La trama no sólo es maravillosa, es también original en cuanto a lo que se deduce de la actuación de Satán y del ser humano. El planteamiento es sublime: cualquier elección que tome Cantaclaro, que es una persona normal, es mala para él y éste, pese a no haber sido elegido al azar ni mucho menos (el maligno sabe lo que se hace), no ha sido designado precisamente por sus logros frente al mal, ni tampoco frente al bien. El estilo es sencillo, casi diría vulgar, sin buscar en ningún momento florituras ni complejidades, lo que en muchos casos es de agradecer. Cuenta las cosas como si lo único importante para él fuera dar vida a sus personajes y sus historias y no cómo hacerlo, primando el fondo sobre la forma, es como escuchar a un amigo contando un relato.

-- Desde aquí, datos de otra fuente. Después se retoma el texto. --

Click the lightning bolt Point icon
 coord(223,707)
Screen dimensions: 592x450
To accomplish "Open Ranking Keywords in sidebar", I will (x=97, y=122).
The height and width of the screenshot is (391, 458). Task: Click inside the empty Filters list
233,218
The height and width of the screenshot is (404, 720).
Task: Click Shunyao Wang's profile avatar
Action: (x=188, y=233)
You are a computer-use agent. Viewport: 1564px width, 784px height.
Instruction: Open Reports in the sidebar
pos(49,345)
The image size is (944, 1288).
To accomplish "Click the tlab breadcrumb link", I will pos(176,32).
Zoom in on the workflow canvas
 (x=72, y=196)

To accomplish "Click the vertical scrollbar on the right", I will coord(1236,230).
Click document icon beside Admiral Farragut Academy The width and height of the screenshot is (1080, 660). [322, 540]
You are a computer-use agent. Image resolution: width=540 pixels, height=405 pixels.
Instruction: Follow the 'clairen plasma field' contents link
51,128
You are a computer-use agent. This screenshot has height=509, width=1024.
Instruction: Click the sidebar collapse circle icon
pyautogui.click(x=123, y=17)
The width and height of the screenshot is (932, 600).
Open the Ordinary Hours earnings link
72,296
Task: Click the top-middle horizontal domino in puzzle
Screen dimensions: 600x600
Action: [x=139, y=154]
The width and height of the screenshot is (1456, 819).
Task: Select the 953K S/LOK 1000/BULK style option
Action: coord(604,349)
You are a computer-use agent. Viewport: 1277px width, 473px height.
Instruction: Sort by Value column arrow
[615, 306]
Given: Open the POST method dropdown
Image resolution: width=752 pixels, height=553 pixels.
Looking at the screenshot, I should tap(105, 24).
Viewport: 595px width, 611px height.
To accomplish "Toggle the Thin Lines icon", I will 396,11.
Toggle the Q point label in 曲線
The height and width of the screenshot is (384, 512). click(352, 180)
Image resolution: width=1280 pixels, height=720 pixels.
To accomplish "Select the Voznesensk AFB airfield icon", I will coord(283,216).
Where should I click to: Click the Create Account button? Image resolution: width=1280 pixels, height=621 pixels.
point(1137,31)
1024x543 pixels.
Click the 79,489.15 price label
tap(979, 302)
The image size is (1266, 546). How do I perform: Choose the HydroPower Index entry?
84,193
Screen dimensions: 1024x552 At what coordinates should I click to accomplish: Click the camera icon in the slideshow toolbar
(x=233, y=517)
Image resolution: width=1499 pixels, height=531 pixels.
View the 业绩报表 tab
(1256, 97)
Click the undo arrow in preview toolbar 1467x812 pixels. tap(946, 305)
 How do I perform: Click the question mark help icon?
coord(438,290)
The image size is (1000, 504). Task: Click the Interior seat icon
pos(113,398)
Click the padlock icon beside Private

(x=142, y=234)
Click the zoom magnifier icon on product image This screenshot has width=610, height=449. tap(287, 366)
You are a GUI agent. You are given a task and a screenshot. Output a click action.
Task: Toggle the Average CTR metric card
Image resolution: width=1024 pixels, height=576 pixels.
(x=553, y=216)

Las metáforas sobre lo cercanos que se encuentran, y la diminuta línea que en la práctica separa, el bien del mal, Dios de Satán, soberbia de humildad te hace pensar, sobre todo, qué harías tú en una situación como esa, y más tarde, aliviado porque no es una decisión que debas tomar tú, qué sientes respecto al problema que se le plantea al amigo Cantaclaro.

Los personajes no están meramente pincelados sino que los retrata con defectos, virtudes, logros y fracasos, anhelos y desprecios tan perfectamente que quisieras conocerles de interesantes que resultan sin dejar de ser figuras que podrías encontrarte por la calle cualquier día. No son buenos ni malos, son personas.

El ritmo de la obra, dejándote respirar, no tiene paradas ni pausas y se entrega por completo, incluso en sus descripciones que nunca están de más, a la consecución del argumento. No tiene relleno, y ninguna de sus frases debería no estar.

Francamente es una lectura que me impele, lo quiera o no, que sí quiero, a buscar entre mis estantes otros libros de este autor y acometer su lectura sin tardanza. Ni una sola vez a lo largo de sus 319 páginas me he aburrido y si, como es el caso, la enseñanza que puedo entresacar es benefactora para mi espíritu, lo menos que puedo hacer es recomendar su lectura.